# [WORK TASK]
Nothing but the lines from the one containing "Image resolution: width=868 pixels, height=439" through the final line of the data should be repeated, and each must be exact.

----

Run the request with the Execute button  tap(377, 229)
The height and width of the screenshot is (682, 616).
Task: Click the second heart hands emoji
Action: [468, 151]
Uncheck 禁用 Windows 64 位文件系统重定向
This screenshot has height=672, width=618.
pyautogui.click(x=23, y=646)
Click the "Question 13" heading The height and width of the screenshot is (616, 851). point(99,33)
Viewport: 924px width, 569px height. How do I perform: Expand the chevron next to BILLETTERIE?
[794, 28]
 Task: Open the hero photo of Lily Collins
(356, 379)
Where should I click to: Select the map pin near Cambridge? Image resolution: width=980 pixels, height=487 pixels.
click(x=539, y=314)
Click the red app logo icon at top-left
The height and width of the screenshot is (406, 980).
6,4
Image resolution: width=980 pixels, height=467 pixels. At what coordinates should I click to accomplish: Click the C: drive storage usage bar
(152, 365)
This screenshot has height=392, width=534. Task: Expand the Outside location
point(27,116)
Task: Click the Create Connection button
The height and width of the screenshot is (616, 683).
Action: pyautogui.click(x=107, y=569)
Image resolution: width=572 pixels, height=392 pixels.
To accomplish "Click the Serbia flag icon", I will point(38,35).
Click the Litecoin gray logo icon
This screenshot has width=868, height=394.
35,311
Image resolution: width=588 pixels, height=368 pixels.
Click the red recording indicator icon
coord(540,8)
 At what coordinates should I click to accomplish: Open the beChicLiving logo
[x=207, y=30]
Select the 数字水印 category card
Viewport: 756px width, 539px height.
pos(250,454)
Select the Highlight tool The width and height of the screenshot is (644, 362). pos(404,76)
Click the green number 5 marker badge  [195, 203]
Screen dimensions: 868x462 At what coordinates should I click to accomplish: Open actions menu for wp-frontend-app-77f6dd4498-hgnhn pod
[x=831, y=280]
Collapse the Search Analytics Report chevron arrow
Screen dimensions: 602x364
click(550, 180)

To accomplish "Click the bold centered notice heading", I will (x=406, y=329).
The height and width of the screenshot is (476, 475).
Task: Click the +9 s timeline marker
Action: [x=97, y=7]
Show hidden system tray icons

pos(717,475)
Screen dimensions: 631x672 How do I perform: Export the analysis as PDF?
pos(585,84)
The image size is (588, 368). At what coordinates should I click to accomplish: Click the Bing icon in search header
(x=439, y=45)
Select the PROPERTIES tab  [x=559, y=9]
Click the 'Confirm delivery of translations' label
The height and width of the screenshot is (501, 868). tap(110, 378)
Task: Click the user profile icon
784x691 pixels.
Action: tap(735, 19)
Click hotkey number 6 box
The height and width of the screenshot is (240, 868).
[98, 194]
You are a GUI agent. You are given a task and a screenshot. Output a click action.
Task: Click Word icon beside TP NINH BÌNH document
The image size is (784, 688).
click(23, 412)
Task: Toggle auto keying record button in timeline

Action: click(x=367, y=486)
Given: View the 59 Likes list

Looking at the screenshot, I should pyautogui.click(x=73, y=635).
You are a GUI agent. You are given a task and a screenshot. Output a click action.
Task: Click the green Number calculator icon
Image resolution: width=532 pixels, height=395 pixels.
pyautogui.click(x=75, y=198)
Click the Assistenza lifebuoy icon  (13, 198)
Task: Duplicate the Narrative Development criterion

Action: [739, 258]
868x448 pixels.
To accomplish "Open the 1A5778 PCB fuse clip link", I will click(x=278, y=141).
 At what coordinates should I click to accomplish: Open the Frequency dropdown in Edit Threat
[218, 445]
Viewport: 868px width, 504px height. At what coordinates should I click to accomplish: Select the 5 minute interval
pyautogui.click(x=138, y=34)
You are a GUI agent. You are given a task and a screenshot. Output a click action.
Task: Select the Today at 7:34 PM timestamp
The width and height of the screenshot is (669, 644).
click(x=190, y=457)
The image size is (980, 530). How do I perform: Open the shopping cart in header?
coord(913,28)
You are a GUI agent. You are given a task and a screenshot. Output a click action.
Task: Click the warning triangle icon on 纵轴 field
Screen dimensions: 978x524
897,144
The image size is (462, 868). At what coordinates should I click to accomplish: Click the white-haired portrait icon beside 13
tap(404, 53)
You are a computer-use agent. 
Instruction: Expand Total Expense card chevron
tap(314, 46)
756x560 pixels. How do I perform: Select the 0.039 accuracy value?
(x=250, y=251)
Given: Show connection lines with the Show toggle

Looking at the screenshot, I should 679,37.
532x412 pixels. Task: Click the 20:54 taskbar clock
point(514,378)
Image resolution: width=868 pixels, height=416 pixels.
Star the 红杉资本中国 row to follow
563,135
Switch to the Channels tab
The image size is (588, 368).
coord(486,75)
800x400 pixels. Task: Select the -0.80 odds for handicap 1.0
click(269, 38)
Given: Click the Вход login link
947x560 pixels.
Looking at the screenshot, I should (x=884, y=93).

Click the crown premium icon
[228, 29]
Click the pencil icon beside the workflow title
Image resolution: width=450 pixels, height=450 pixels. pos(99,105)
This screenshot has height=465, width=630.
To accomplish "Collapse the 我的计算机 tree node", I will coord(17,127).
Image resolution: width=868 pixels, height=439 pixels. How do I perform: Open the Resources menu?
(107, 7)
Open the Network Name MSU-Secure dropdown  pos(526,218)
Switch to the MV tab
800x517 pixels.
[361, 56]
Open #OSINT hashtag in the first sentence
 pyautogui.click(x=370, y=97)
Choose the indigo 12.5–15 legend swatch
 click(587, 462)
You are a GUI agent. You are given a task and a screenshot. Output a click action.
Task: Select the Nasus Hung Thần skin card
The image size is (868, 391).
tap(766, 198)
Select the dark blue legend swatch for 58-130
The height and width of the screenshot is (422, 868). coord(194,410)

----

# [THE ANSWER]
Image resolution: width=868 pixels, height=439 pixels. How do I perform: Open the Resources menu?
(107, 7)
Open the Network Name MSU-Secure dropdown  pos(526,218)
Switch to the MV tab
800x517 pixels.
[361, 56]
Open #OSINT hashtag in the first sentence
 pyautogui.click(x=370, y=97)
Choose the indigo 12.5–15 legend swatch
 click(587, 462)
You are a GUI agent. You are given a task and a screenshot. Output a click action.
Task: Select the Nasus Hung Thần skin card
The image size is (868, 391).
tap(766, 198)
Select the dark blue legend swatch for 58-130
The height and width of the screenshot is (422, 868). coord(194,410)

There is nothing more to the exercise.